Can something so classic become new again? In the latest take on blush—seen everywhere from the fall runways of Chanel and Dior to the red-carpet looks of Gigi Hadid and Ayo Edebiri—rouge is no longer relegated to the cheekbones, but worn expansively across the face, or even across the bridge of your nose. The new blush is dynamic, constitutionally opposed to the idea of contouring: You’re not trying to fix your face in 3D, emphasizing your sphinx-like planes and angles; you’re signaling to the world that something has happened to you—emotion, exertion, or some combination of the two.

However, the line between rosy and rosacea is undeniably thin, and so before I endeavor to re-create any of these looks, I solicit the advice of experts. “I always apply blush as the last step in my beauty routine,” Peter Philips, creative and image director of Christian Dior makeup, advises. “And I like to build it up slowly to avoid any regret.” When asked about his inspiration, Philips says, rather poetically, “Everywhere men and women are immortalized in great light” and inadvertently gives me the directive I will, for the rest of my life, use when asking someone to take my photo. Armed with this catchphrase, I attempt my first dialed-up blush look with Dior Rouge Blush Colour & Glow in Riviera, a subtle peachy pink—it’s feminine and fresh but not hugely audacious. I add extra layers to build an expansive bloom, then add some to my chin and forehead. Next I dare myself to try Dior’s Rosy Glow in Pink, a hue so electric I cannot find an apt point of comparison. Peonies? A tropical sunset? The color it most reminds me of is Lil’ Kim’s iconic pink hair from the ’90s. Blush is daring, I tell myself, then start powdering.

My first stop is my living room, where my husband (a fellow Brit) is rapturously watching England play soccer with our eight-month-old son bouncing on his lap. I wait until halftime before looming my face in his direction.

“How do I look?” I ask, tilting my cheeks from side to side.

“Pretty!” he says confidently.

“…And?”

He falters.

“…Pink?” he hazards.

He’s not wrong, sweet man, but I’m seeking a more specific endorsement.

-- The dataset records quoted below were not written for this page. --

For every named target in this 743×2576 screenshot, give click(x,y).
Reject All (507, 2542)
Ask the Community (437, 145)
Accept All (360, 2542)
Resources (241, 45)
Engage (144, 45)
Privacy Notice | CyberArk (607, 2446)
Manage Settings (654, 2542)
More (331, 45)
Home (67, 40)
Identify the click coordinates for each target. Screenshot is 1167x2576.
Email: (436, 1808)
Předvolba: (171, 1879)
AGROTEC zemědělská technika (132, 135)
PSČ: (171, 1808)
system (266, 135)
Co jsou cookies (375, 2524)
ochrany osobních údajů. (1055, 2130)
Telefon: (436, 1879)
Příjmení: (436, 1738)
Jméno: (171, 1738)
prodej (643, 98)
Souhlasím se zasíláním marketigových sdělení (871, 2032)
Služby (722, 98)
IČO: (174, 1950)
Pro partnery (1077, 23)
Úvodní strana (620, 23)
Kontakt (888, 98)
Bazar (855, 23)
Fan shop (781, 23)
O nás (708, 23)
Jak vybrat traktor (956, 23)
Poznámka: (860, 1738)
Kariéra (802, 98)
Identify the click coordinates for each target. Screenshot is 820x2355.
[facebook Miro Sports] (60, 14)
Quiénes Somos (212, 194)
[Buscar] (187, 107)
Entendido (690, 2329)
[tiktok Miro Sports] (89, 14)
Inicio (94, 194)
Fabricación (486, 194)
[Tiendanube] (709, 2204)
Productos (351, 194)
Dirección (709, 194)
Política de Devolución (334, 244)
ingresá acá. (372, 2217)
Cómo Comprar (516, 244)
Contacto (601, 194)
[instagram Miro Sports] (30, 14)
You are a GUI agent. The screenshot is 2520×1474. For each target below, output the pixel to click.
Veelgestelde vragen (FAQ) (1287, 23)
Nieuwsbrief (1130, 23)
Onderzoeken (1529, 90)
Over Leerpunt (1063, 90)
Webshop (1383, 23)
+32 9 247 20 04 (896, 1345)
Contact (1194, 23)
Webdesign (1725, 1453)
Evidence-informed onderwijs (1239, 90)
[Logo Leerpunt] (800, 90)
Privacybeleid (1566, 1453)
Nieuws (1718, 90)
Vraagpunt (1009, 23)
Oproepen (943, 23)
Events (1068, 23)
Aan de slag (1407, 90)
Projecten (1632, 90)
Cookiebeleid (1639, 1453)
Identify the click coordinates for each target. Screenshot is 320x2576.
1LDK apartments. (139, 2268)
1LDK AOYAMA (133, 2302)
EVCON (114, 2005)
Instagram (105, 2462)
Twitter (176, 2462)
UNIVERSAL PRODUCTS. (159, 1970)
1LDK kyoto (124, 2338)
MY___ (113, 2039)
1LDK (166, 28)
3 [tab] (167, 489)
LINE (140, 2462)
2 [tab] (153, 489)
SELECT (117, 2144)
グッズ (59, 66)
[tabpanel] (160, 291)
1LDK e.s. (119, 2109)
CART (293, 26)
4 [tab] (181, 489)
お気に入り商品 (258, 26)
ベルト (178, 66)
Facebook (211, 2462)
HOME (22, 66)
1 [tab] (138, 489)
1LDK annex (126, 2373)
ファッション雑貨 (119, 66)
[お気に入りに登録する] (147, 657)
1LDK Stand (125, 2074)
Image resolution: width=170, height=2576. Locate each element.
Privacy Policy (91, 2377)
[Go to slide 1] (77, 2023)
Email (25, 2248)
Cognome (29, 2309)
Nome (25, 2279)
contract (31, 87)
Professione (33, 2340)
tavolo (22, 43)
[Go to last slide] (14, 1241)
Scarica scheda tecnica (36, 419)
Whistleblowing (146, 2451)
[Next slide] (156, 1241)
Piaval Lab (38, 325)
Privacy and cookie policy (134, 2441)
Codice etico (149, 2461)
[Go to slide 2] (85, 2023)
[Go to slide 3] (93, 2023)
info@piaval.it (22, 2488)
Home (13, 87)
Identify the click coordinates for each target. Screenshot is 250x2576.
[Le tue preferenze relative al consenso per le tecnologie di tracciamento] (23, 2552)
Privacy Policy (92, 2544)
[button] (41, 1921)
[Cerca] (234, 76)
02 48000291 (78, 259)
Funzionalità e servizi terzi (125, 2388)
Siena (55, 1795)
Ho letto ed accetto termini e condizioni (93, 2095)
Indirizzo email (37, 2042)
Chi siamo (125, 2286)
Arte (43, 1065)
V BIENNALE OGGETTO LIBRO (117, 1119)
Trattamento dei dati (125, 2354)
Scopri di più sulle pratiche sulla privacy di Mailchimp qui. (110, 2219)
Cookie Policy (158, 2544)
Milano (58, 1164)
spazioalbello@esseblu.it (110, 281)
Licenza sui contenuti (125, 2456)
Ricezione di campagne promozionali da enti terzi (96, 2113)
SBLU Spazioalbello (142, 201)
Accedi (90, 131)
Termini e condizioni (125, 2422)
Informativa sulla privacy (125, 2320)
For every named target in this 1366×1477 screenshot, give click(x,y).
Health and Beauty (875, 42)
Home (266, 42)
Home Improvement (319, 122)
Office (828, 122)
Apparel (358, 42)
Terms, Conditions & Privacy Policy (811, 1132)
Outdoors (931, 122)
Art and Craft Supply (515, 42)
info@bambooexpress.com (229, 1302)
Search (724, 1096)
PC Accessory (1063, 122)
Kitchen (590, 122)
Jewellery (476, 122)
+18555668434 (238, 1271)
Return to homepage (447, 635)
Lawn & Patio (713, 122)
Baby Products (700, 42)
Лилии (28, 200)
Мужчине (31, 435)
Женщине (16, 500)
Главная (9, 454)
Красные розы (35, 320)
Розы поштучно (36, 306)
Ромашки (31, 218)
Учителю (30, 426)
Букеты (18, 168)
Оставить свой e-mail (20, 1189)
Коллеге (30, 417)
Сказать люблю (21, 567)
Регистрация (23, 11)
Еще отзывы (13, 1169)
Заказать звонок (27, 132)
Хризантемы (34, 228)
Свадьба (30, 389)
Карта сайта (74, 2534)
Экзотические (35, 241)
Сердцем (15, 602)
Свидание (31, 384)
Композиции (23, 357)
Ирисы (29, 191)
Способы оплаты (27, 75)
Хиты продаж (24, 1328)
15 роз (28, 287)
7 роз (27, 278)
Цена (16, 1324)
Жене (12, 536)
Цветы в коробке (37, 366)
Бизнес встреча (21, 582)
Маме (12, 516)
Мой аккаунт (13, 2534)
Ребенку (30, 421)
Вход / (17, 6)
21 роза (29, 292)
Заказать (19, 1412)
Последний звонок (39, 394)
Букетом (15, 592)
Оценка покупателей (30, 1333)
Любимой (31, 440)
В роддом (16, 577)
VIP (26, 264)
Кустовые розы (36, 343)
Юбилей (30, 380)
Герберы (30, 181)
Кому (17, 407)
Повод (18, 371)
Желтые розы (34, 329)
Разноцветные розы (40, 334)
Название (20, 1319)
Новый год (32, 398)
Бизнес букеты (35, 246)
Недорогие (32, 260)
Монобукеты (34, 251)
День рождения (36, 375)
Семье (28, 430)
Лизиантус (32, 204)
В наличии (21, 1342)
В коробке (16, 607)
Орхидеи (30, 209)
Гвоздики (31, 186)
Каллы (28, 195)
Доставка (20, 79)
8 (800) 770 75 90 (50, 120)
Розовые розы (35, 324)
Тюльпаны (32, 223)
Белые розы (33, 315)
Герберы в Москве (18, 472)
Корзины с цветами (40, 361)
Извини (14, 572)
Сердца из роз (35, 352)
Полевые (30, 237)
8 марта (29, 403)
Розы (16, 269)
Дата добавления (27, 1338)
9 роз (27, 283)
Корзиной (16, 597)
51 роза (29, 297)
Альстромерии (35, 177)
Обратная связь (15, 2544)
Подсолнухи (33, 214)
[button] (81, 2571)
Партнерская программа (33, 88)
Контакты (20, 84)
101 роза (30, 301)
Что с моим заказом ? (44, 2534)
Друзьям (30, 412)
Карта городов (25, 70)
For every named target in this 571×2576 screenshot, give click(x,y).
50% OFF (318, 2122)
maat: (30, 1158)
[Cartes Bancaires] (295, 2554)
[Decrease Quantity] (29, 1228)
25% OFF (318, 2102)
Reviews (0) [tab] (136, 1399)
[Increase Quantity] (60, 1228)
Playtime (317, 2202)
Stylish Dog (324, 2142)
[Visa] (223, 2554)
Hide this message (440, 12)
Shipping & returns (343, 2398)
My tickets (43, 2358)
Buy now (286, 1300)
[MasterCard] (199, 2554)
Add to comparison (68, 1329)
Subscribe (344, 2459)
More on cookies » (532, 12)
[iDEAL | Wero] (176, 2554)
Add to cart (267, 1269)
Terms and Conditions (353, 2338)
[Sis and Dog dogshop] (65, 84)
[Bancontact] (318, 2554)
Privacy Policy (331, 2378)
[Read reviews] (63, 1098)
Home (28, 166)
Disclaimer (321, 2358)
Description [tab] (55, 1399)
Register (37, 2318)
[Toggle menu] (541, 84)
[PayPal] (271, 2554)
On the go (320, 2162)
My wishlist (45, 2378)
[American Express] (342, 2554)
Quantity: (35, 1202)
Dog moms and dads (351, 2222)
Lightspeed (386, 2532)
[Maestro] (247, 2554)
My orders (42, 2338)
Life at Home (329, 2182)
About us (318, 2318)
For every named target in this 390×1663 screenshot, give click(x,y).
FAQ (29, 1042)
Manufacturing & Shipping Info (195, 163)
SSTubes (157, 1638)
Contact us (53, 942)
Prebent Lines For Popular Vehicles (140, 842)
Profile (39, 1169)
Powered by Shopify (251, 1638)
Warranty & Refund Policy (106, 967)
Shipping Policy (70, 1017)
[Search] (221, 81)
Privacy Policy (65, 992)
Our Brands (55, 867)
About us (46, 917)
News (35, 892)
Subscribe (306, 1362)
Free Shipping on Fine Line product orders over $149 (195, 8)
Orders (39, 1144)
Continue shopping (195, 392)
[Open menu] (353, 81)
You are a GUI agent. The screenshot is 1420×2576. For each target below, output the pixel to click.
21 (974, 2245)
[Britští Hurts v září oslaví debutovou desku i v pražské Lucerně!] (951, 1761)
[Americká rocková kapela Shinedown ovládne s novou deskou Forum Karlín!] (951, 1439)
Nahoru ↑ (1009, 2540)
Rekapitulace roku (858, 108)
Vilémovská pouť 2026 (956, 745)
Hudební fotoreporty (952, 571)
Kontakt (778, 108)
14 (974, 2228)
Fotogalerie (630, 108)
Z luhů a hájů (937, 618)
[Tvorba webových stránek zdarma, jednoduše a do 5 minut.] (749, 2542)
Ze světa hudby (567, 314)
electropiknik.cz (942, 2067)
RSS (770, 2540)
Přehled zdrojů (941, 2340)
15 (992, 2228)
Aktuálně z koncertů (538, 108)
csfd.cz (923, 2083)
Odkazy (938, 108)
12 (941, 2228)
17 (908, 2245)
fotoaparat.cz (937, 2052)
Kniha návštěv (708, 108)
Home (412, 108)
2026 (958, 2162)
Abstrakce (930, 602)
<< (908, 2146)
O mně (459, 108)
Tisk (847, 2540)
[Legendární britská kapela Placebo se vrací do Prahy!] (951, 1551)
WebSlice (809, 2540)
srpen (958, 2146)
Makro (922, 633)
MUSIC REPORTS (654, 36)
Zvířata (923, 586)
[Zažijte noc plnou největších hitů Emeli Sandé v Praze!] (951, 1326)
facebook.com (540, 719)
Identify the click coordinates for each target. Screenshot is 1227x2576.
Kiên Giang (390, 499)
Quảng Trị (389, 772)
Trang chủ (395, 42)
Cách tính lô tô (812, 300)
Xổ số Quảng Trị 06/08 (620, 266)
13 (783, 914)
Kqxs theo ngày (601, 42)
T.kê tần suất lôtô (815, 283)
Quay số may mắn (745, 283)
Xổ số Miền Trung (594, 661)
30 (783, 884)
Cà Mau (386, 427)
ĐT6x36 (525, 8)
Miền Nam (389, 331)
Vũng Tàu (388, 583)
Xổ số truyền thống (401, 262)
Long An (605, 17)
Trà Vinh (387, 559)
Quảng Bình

“It’s giving Kirsten Dunst in Marie Antoinette,” says a friend I meet for lunch. “You look like you just ran a marathon,” declares another.

For my next attempt, Violette, Guer­lain’s creative director of makeup, talks me through her process. She recommends sfumato, the technique perfected by Leonardo da Vinci of creating imperceptible transitions between light and shade. “Applying blush where blood flows enhances a healthy and natural appearance,” she says, “unlike applying it to just the cheekbone, which can look structured or unnatural.” I start with Guerlain’s Terracotta Blush in Light Nude, then add accents with the Deep Nude hue from the same collection. Somehow I look like I just slept 12 hours. Blush is rest, I think.